For the report, “ESG Reporting Global Insights 2022,” Workiva commissioned a survey of 1,300 senior decision makers at businesses with over 250 employees, across a broad range of sectors and 13 global markets. Each respondent to the survey participated in their organizations’ ESG reporting and strategy.
The study comes as companies around the world prepare to meet increasing demands by stakeholders including investors and customers for greater transparency into their sustainability-related risks and impact, and regulators work to implement mandatory ESG disclosure systems.
Mandi McReynolds, Head of Global ESG at Workiva, said:
“Stakeholders are calling for more detailed and uniform data related to ESG. With the recent Sustainable Finance Disclosure Regulation (SFDR) directive in Europe, the ESG disclosure rule proposed by the SEC in the U.S., and the Singapore Exchange’s recommended 27 core ESG metrics, the ESG reporting environment is becoming more complex for organizations.”
The survey indicated that respondents generally see significant benefits from ESG reporting, with most stating that they already see positive impact in areas including customer retention and recruitment (72%), improved investor and stakeholder relations (70%) and improved employee recruitment (69%).
While the benefits of ESG disclosure are well understood, however, many organizations are still in the early staged of ramping up sustainability reporting, and significant investments will be required in order to meet data collection and reporting needs. 58% of respondents reported that their organizations only began formal ESG reporting within the past 3 years, while another 14% have yet to release a formal report.
Technology investments will be needed in order to help improve the organizations’ ESG reporting capabilities, with 85% of respondents agreeing that technology is important for mapping disclosures to regulations and framework standards, but over half (55%) reporting that they currently lack sufficient tools to provide the right ESG data.
Improving reporting on environmental data appears to be top of mind for the decision makers, with the 2 most cited top challenges facing their organizations regarding ESG reporting including calculating greenhouse gas protocols to measure scope 1, 2 and 3 emissions, and achieving investor-grade carbon accounting level of data. Similarly, the respondents reported that the largest chunk of their ESG budget over the next 12 to 18 months will be dedicated to environmental factors (43%), followed by social (29%) and governance (28%) factors.

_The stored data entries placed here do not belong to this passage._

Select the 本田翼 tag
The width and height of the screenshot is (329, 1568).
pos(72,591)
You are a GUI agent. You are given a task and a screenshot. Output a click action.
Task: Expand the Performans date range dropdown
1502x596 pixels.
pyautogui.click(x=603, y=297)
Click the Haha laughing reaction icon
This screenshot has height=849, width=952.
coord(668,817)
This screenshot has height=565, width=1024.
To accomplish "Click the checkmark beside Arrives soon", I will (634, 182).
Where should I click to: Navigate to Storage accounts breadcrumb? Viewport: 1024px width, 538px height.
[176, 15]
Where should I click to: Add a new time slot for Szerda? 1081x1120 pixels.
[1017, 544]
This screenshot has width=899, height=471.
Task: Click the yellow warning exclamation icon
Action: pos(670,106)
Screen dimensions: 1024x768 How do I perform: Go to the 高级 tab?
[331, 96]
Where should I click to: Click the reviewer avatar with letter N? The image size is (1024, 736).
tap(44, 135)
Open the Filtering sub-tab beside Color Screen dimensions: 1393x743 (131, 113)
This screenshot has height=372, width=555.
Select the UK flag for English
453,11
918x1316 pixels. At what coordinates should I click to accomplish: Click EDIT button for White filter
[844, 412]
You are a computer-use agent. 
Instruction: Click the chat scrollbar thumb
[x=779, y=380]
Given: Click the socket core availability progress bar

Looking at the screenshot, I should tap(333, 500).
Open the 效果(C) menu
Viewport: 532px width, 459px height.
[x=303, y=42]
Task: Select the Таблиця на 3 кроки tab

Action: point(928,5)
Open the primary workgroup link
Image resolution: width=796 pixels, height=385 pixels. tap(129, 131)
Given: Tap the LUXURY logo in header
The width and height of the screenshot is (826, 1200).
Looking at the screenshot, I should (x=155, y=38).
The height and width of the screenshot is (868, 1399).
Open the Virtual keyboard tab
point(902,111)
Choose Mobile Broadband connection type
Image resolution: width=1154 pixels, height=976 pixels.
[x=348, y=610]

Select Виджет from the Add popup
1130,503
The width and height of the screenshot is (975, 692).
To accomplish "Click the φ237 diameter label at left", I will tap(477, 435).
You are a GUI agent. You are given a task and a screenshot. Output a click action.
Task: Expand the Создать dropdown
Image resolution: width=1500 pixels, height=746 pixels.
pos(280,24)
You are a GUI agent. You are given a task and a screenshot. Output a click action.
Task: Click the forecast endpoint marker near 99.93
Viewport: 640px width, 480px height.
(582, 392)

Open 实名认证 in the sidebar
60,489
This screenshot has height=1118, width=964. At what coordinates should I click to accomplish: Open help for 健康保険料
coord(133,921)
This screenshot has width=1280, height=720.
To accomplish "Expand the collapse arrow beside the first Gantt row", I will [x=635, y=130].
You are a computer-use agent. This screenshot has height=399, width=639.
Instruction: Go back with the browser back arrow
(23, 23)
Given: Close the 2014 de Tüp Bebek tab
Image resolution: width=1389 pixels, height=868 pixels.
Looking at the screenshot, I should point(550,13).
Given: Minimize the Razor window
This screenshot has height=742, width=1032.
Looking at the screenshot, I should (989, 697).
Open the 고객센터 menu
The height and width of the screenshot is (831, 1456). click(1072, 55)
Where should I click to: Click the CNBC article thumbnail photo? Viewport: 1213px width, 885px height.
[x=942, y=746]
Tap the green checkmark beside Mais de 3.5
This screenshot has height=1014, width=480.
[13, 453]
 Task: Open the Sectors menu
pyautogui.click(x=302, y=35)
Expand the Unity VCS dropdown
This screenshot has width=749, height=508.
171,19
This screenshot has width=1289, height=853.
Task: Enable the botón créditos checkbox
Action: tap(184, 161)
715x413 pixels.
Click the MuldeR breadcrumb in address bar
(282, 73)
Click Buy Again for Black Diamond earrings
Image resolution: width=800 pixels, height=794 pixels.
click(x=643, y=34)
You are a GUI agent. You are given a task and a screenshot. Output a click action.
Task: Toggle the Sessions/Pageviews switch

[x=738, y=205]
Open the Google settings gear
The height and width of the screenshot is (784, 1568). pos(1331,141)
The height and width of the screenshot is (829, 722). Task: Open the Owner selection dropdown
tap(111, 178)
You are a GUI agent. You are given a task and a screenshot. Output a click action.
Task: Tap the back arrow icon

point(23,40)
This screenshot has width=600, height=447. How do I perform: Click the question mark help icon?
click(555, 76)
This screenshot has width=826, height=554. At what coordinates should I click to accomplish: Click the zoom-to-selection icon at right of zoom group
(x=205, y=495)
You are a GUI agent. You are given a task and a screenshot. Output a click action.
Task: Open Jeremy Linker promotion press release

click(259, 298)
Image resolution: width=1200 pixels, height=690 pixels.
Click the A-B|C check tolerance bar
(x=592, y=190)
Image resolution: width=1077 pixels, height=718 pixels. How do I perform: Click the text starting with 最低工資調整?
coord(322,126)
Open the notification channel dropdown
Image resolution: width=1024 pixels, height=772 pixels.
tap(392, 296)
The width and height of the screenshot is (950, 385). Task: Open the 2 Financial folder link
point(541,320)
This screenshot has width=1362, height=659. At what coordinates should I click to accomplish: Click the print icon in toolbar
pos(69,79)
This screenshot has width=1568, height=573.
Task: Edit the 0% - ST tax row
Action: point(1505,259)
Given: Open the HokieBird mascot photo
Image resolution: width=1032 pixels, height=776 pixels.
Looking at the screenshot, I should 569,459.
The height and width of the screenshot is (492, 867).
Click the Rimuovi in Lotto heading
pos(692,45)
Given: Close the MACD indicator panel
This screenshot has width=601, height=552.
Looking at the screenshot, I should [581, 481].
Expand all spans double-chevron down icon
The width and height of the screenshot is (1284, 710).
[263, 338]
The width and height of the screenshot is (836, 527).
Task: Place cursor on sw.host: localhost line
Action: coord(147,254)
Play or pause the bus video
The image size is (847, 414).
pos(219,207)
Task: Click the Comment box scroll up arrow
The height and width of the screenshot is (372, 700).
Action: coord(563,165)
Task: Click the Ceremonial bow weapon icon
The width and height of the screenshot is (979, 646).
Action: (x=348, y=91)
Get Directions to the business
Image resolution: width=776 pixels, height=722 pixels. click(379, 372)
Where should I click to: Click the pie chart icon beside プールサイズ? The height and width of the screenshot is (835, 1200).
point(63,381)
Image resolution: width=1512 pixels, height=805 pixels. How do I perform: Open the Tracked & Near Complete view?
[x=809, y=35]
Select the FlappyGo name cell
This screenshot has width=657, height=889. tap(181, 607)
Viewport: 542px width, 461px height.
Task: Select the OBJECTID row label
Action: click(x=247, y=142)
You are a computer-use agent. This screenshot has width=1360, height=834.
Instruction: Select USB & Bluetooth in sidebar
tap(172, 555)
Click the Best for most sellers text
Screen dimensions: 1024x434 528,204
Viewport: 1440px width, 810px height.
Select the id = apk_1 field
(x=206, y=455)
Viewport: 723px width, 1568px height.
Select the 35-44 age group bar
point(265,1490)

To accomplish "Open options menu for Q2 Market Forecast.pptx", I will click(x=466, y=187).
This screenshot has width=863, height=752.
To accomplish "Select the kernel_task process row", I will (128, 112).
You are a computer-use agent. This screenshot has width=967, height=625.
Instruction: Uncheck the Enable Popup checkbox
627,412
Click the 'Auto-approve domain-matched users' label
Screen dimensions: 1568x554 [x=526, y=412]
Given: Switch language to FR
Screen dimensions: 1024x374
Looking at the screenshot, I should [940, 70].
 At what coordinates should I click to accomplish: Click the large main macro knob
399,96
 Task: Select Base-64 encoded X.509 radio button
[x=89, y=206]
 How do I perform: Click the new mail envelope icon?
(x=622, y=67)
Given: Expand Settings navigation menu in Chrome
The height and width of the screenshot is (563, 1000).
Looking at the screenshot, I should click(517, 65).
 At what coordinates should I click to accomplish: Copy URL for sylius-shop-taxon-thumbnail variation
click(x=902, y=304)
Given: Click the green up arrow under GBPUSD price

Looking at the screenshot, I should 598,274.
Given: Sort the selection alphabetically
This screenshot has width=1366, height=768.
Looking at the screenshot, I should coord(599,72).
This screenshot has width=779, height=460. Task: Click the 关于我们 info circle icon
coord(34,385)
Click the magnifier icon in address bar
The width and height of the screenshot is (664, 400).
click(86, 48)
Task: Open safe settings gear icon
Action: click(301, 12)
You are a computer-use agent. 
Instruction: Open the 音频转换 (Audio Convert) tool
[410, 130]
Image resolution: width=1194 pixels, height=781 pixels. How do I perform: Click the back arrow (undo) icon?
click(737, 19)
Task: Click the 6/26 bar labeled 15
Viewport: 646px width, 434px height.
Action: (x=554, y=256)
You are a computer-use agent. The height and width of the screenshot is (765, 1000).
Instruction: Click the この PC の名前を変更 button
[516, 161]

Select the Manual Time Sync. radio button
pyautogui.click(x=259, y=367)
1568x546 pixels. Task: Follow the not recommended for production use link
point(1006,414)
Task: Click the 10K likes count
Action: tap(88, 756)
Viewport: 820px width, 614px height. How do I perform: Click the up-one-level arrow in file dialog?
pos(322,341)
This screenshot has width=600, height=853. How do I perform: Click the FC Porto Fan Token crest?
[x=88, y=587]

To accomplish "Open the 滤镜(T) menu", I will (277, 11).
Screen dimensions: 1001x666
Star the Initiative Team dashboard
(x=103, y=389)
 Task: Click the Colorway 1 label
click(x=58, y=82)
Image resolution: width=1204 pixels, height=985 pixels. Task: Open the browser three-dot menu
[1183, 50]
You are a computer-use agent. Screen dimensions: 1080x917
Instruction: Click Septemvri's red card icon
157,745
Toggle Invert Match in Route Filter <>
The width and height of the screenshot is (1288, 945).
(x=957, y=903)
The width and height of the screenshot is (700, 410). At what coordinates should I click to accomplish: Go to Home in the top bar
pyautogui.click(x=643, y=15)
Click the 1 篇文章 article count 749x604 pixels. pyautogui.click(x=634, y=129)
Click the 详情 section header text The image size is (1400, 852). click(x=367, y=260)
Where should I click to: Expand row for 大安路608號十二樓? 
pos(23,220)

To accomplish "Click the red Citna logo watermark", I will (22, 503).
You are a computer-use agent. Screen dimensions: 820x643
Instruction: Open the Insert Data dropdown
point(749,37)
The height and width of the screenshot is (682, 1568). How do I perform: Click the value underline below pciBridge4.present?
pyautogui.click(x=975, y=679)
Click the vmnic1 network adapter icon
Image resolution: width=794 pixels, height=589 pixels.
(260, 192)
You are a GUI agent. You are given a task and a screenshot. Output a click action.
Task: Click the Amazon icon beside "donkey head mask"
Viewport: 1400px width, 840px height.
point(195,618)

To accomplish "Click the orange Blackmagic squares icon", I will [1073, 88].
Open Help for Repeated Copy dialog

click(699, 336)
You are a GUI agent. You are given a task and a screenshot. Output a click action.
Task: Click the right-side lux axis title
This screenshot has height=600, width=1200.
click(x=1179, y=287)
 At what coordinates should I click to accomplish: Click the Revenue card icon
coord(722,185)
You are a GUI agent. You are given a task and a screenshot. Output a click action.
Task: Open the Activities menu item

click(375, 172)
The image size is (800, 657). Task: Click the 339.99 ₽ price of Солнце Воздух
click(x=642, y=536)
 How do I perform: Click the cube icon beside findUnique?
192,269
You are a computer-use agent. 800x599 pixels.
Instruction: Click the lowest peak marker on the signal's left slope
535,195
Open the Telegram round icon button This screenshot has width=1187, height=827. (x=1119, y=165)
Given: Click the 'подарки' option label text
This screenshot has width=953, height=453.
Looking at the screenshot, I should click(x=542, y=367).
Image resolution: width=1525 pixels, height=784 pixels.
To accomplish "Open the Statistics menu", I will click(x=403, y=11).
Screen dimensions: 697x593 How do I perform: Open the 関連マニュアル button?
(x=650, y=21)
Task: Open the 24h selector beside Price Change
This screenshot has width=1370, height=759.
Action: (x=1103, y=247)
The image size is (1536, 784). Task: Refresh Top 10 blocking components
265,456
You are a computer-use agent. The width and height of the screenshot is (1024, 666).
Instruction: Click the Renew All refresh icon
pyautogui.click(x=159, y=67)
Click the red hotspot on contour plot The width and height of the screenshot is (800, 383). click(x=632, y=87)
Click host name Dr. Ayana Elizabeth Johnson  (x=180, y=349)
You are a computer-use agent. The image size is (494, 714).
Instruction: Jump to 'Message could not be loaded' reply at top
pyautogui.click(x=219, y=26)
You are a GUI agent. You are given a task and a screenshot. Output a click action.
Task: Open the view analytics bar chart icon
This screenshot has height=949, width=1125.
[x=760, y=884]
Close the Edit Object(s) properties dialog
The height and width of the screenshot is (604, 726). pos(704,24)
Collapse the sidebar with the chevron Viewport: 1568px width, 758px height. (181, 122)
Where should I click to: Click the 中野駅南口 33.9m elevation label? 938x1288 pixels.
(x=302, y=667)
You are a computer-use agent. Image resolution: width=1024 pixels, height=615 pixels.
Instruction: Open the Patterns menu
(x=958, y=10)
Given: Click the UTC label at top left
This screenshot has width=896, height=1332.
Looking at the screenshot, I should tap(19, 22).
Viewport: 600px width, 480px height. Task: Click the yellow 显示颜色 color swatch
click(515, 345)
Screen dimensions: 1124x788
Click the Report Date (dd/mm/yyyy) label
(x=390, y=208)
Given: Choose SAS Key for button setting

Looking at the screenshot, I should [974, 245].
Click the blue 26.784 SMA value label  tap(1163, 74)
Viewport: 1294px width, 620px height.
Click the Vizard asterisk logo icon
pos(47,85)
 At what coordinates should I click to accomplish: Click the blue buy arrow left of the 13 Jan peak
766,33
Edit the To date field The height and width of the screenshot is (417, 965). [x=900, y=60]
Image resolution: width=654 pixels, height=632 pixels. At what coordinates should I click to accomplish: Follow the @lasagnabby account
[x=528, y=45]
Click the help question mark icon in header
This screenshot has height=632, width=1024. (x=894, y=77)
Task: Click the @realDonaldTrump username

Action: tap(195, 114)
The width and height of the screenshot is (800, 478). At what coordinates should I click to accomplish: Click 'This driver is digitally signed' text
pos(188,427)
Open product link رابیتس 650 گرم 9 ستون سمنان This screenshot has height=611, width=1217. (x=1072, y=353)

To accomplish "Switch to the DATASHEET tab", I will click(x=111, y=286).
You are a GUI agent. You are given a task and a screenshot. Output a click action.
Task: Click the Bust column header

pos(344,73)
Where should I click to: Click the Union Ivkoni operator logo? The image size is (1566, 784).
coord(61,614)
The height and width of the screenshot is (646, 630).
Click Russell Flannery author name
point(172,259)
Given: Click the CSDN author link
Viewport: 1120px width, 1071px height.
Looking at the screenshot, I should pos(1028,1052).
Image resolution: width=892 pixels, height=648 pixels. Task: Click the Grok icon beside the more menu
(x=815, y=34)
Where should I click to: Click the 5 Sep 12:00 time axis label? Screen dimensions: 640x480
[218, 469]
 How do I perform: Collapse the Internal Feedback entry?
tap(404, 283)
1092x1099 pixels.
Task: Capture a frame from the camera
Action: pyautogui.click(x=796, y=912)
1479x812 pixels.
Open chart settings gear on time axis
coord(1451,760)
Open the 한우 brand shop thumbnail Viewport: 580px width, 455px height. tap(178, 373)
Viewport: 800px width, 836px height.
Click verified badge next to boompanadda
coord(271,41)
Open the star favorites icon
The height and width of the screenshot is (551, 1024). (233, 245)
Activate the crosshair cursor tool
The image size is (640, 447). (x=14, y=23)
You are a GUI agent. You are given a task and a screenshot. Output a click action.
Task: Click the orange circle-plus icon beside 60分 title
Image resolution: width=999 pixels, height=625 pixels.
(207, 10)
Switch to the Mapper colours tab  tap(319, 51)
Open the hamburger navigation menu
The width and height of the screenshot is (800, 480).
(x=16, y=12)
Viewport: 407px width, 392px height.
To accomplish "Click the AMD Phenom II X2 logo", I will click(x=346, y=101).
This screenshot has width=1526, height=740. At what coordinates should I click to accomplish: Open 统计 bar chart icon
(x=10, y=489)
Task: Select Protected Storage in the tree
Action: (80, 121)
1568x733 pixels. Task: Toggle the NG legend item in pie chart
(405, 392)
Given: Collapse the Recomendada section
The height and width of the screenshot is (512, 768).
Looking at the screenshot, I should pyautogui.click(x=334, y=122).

Julie Iskow, President & COO at Workiva, said:
“ESG reporting requirements are constantly evolving and businesses are faced with increasing complexity and risk when consolidating disparate financial and non-financial data to cohesively report on their ESG performance to stakeholders. The survey results indicate how ESG practitioners from a range of industries across North America, Europe, and APAC are tackling the challenges and opportunities around ESG reporting.”